[Data extracted from a collection]
=-=-=

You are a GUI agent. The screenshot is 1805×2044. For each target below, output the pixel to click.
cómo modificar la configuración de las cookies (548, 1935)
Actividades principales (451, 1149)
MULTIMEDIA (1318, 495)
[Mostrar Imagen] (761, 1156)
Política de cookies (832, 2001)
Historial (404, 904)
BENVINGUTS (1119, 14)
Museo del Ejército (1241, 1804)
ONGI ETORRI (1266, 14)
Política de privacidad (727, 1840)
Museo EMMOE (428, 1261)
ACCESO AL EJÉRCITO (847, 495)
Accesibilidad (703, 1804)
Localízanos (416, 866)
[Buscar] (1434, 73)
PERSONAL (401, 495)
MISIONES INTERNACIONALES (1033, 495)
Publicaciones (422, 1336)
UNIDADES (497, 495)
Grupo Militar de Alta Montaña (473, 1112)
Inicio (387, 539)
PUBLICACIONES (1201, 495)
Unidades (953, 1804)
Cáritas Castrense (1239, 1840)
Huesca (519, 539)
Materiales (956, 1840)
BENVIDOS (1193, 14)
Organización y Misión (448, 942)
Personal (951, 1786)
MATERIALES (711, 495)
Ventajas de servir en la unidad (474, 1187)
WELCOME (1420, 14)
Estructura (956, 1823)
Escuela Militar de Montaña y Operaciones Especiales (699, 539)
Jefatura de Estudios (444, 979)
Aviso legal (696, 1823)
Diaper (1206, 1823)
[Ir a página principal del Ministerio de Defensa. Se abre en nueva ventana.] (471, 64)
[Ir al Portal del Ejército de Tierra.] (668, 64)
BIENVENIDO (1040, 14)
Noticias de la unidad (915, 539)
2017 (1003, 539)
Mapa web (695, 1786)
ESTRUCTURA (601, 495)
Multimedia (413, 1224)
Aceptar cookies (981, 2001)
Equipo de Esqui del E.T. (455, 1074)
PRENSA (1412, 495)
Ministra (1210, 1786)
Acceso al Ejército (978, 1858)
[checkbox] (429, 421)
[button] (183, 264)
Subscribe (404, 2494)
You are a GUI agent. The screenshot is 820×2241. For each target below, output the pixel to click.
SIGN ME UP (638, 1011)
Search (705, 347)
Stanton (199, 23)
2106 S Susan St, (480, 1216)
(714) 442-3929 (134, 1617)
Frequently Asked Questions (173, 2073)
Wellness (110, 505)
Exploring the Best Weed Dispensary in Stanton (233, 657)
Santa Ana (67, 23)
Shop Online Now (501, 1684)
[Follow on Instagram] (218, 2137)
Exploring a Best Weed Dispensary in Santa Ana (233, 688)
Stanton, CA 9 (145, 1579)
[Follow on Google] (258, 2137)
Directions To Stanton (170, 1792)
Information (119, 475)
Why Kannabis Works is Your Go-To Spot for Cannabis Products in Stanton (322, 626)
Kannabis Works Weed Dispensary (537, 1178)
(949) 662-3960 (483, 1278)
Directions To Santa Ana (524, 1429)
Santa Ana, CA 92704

=-=-=

- **How to complete this task**
Go over the data and return every line that includes the word "screenshot".

- **Reply to the task**
You are a GUI agent. The screenshot is 1805×2044. For each target below, output the pixel to click.
You are a GUI agent. The screenshot is 820×2241. For each target below, output the pixel to click.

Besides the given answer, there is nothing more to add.